SUPPLIED RECORDS section start
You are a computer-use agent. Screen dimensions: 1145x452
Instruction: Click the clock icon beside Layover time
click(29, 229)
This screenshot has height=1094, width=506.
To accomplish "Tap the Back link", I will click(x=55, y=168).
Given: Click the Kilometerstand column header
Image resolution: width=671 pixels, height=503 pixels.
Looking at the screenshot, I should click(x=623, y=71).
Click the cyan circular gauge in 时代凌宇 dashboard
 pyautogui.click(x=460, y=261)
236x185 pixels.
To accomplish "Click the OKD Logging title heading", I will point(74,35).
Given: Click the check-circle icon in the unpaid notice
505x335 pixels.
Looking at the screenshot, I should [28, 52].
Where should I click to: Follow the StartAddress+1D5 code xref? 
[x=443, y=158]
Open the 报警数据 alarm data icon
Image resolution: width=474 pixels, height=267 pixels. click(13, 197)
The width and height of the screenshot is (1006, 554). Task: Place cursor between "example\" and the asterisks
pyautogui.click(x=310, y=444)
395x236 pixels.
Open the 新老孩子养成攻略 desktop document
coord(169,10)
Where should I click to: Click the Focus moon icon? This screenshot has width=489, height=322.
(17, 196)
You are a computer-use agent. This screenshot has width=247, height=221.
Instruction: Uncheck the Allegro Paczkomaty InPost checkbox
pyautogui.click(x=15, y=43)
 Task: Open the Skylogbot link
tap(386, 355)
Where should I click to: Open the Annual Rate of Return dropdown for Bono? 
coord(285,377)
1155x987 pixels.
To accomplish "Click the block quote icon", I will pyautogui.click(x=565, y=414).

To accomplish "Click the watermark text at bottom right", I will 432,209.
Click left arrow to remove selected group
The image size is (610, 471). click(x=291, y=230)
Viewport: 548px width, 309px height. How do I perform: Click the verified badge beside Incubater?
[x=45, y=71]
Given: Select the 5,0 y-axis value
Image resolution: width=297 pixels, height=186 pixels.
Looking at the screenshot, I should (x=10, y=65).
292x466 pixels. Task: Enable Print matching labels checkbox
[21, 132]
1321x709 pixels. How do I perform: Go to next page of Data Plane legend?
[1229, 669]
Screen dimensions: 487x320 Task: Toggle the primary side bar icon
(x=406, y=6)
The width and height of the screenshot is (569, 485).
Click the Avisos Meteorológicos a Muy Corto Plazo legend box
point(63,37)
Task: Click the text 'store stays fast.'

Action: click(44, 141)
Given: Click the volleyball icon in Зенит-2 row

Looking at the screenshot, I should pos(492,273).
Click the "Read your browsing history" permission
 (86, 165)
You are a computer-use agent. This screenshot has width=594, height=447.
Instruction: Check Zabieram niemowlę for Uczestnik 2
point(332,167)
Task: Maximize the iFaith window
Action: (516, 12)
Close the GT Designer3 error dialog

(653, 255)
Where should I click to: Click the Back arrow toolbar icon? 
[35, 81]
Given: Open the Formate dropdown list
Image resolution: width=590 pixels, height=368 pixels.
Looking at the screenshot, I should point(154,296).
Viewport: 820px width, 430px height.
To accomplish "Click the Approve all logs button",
SUPPLIED RECORDS section end
* [THE TASK]: Pick every line of the data that includes the string "accomplish".

* [RESPONSE AREA]:
To accomplish "Tap the Back link", I will click(x=55, y=168).
To accomplish "Click the OKD Logging title heading", I will point(74,35).
To accomplish "Click the block quote icon", I will pyautogui.click(x=565, y=414).
To accomplish "Click the watermark text at bottom right", I will 432,209.
To accomplish "Click the Approve all logs button",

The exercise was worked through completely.